DATA section start
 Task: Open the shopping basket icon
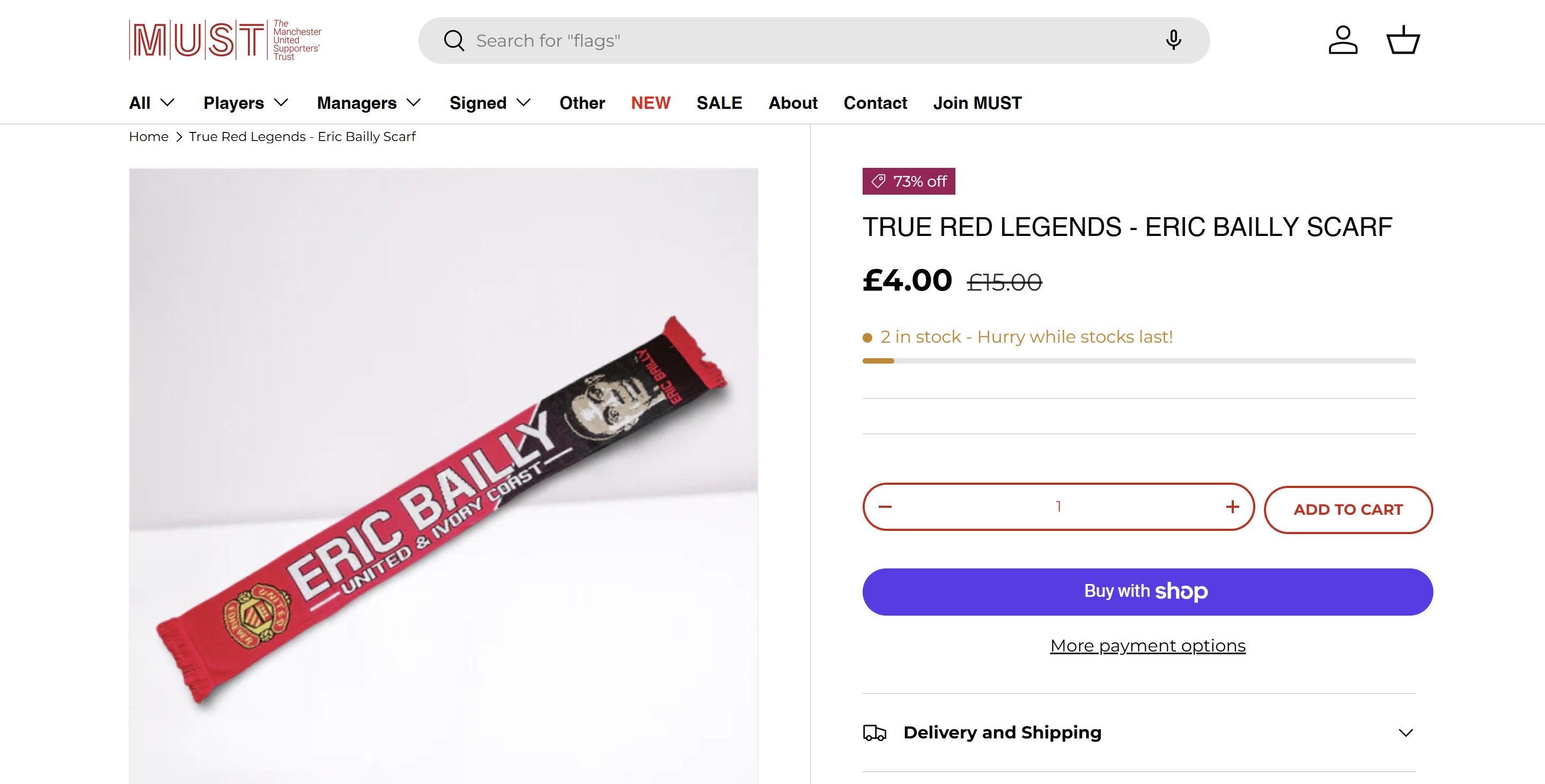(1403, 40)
DATA section end
DATA section start
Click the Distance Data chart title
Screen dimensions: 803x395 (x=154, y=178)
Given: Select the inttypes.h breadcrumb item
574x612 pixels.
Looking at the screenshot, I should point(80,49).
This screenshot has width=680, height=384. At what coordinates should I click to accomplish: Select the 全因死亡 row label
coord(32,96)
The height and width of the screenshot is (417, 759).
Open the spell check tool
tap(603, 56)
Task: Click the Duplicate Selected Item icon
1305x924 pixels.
DATA section end
DATA section start
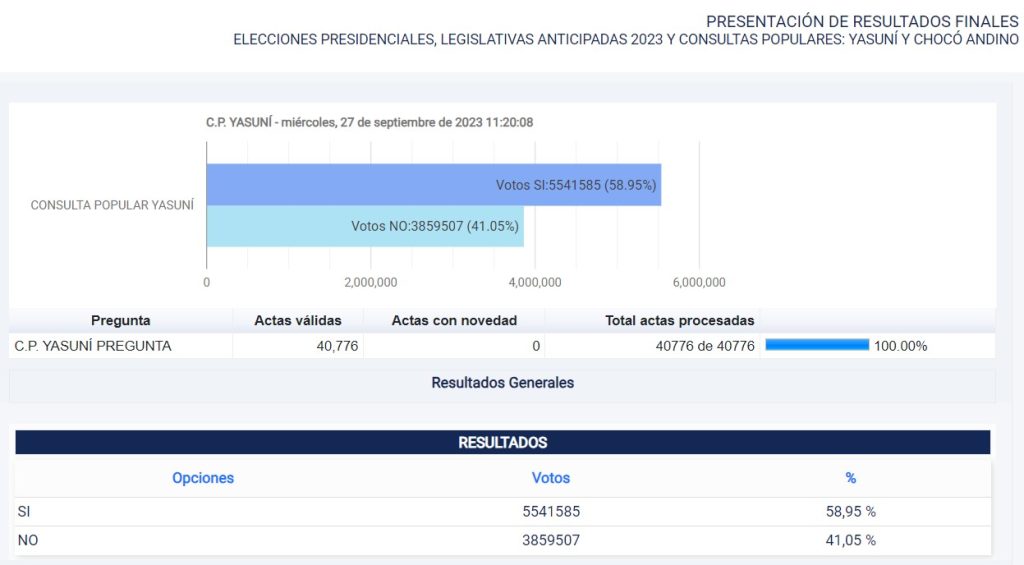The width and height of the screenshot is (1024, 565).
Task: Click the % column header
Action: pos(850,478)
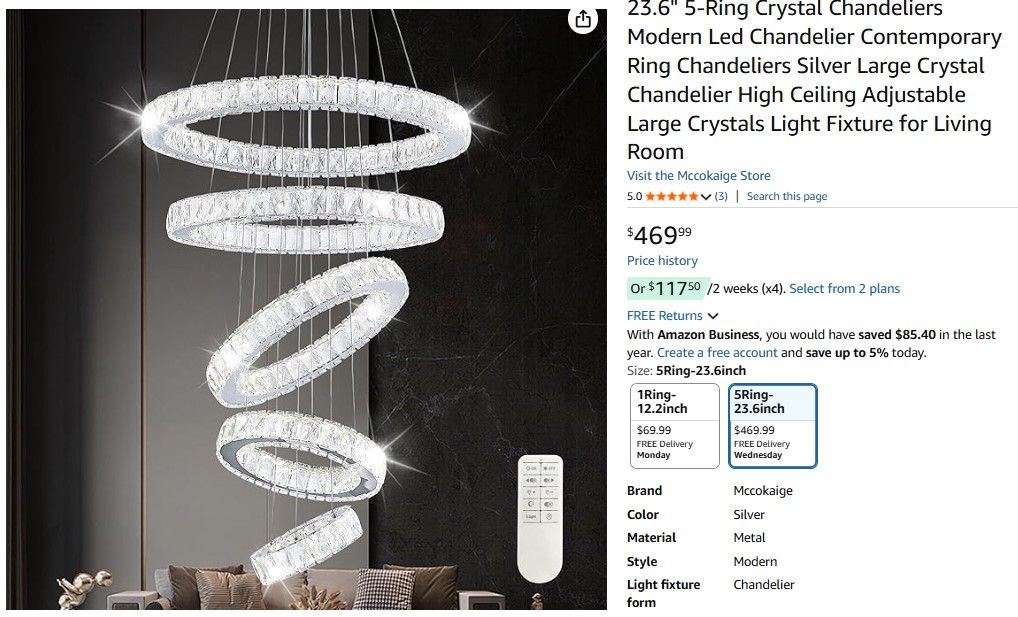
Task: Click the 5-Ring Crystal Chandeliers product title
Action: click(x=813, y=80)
DATA section end
→ **WORK INSTRUCTION**: All lines above from the one holding "Click the Distance Data chart title" to the one holding "1305x924 pixels.", inclusive, are to be copied exactly; no other line is wanted.

→ **RESULT**:
Click the Distance Data chart title
Screen dimensions: 803x395 (x=154, y=178)
Given: Select the inttypes.h breadcrumb item
574x612 pixels.
Looking at the screenshot, I should point(80,49).
This screenshot has width=680, height=384. At what coordinates should I click to accomplish: Select the 全因死亡 row label
coord(32,96)
The height and width of the screenshot is (417, 759).
Open the spell check tool
tap(603, 56)
Task: Click the Duplicate Selected Item icon
1305x924 pixels.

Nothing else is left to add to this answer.